Dalam hal terjadinya suatu tindak pidana yang dilakukan oleh anggota TNI, maka Polisi Militer wajib
melakukan tindakan penyidikan sesuai dengan tata cara dan prosedur yang diatur dalam Kitab Undang-
Undang Hukum Acara Pidana (KUHAP) dan Undang-Undang Nomor 31 Tahun 1997. Pasal 69 Undang-Undang
Nomor 31 tahun 1997 Hak penyidik pada
1. Para Ankum Terhadap anak buahnya (Ankum)
2. Polisi militer (POM)
3. Jaksa-jaksa Militer di lingkungan Peradilan Militer (Oditur Militer)
Keputusan PANGAB Nomor : Skep/04/P/II/1984/tanggal 4 April 1984 tentang fungsi Penyelenggaraan ke POM
di lingkungan ABRI (Skep/711/X/1989).
Dengan demikian Polisi Militer adalah salah satu tulang punggung yang menegakkan norma-norma hukum di
dalam lingkungan ABRI. Sesuai fungsi Polisi Militer yang merupakan fungsi teknis, secara langsung turut
menentukan keberhasilan dalam pembinaan ABRI maupun penyelenggaraan operasi Hankam.
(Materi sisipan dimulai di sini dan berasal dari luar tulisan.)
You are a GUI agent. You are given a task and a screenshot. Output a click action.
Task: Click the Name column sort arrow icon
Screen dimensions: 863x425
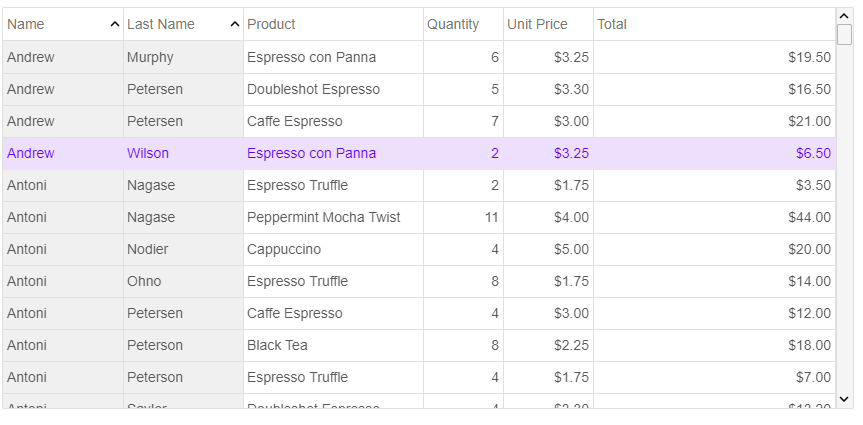[x=114, y=24]
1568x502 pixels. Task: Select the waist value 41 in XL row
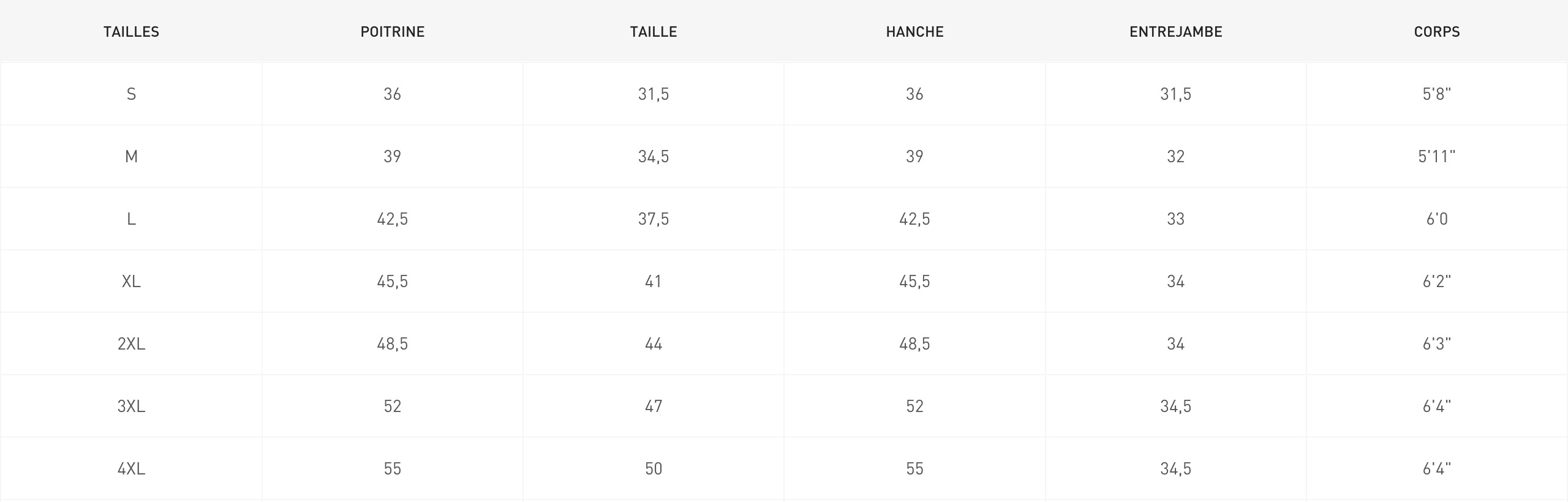[x=654, y=281]
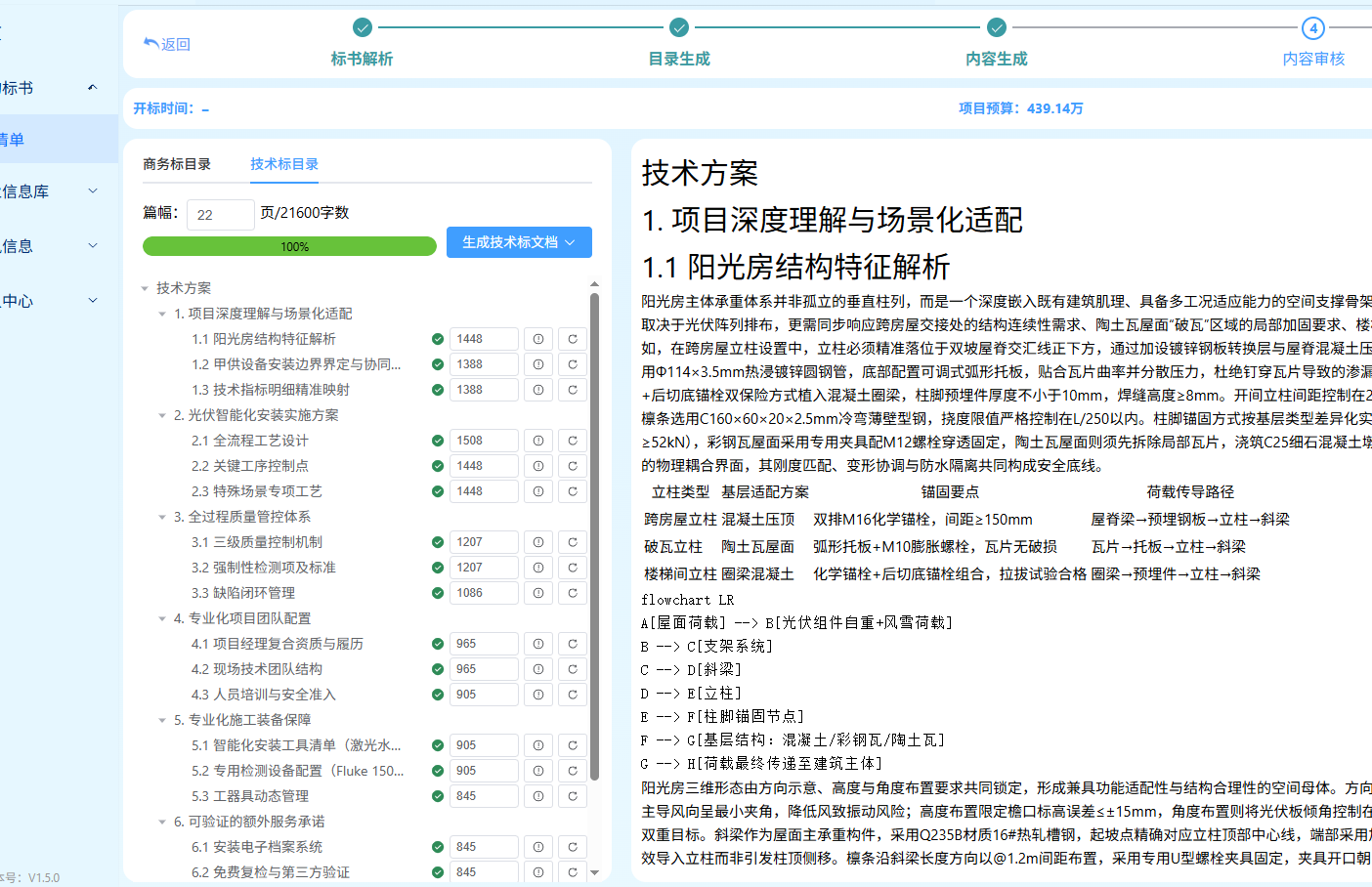Click the back arrow 返回

tap(167, 44)
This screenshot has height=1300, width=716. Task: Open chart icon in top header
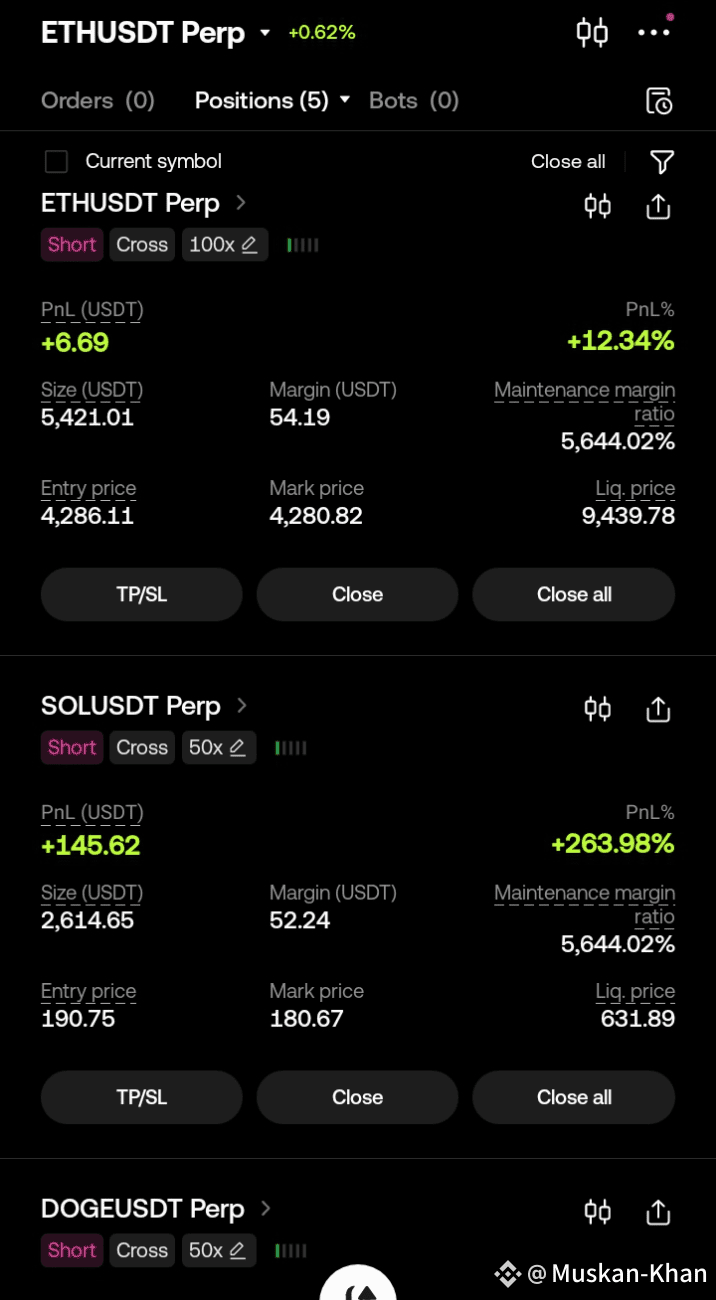(x=592, y=32)
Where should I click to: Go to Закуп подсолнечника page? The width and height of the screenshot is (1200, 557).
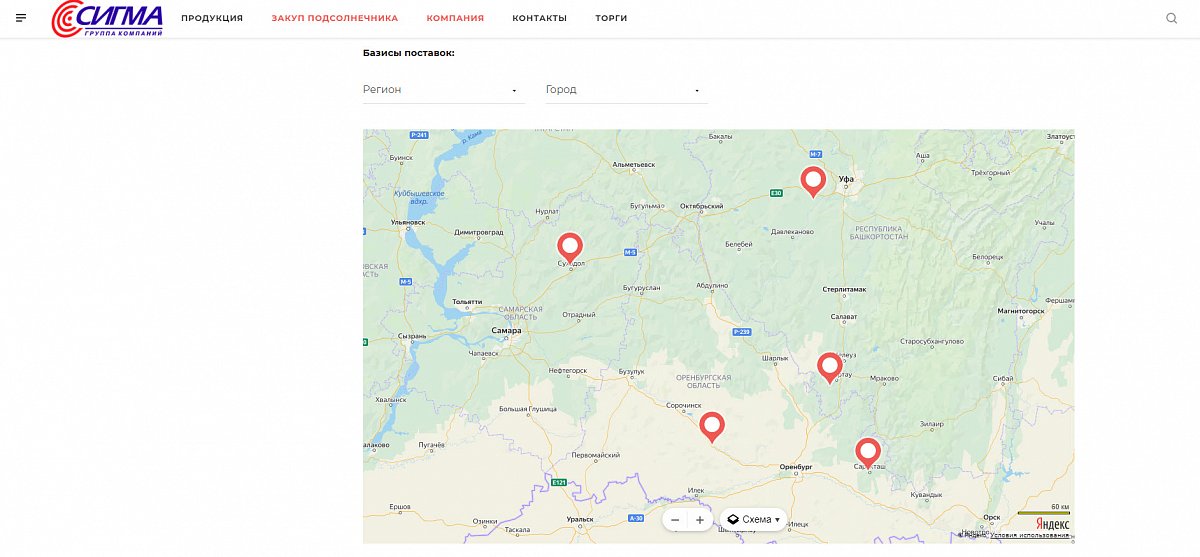(334, 18)
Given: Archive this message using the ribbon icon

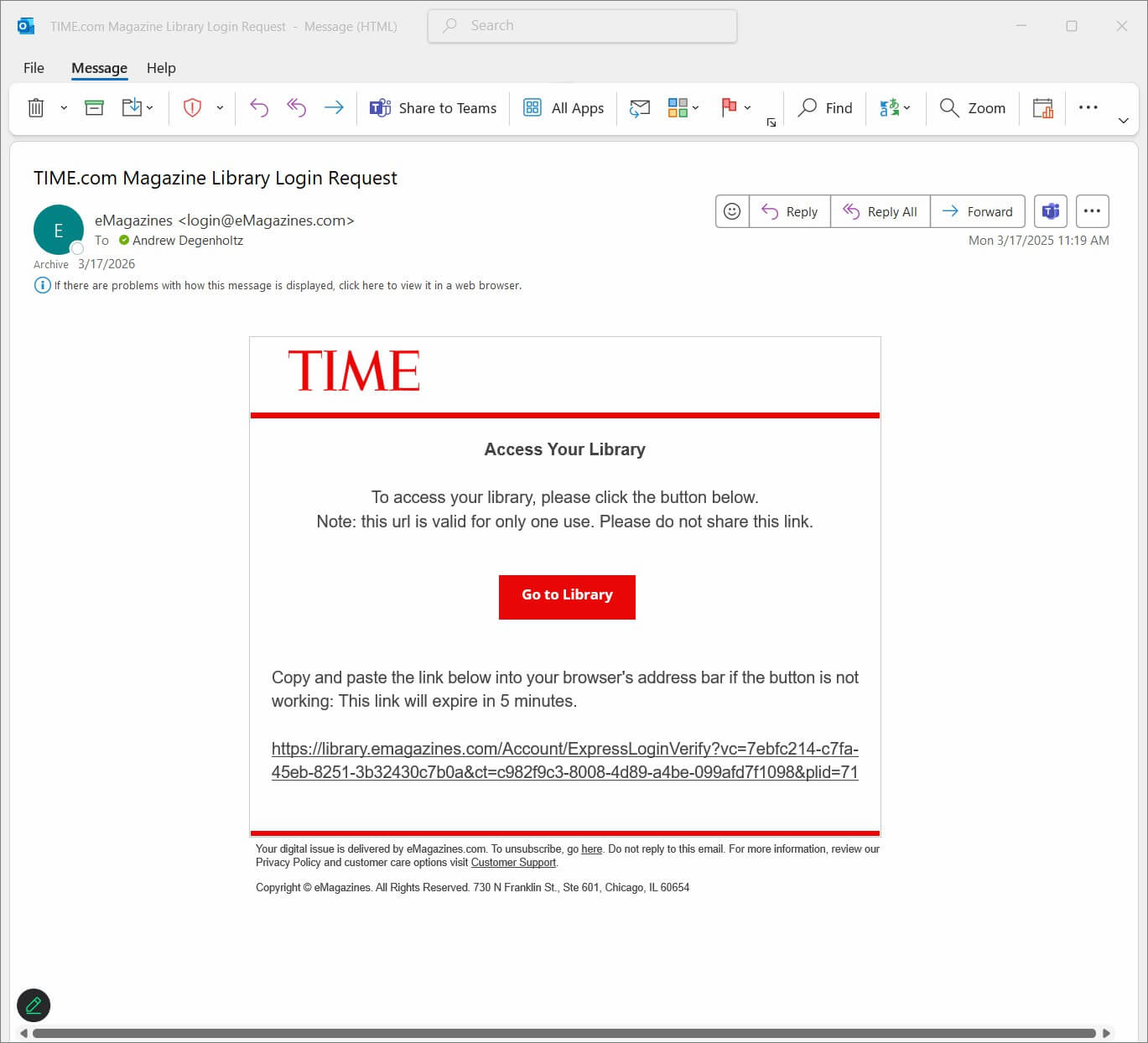Looking at the screenshot, I should click(94, 108).
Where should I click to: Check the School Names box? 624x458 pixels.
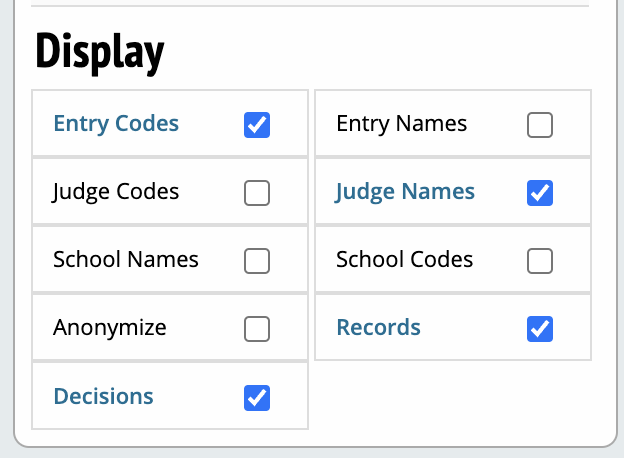[257, 261]

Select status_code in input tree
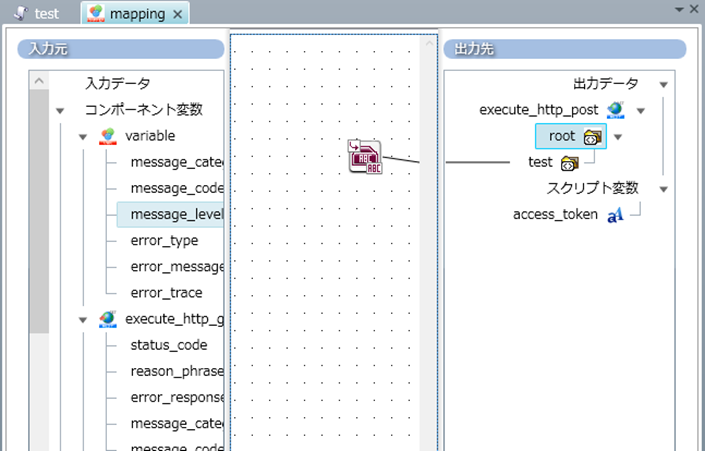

Selain itu untuk
meningkatkan kesadaran hukum, disiplin dan tata tertib yang merupakan syarat utama dalam kehidupan
prajurit yang tercermin dalam sikap perilaku, tindakan dan pengabdiannya maka diperlukan adanya
pengawasan secara ketat dan berlanjut yang dilakukan oleh Polisi Militer.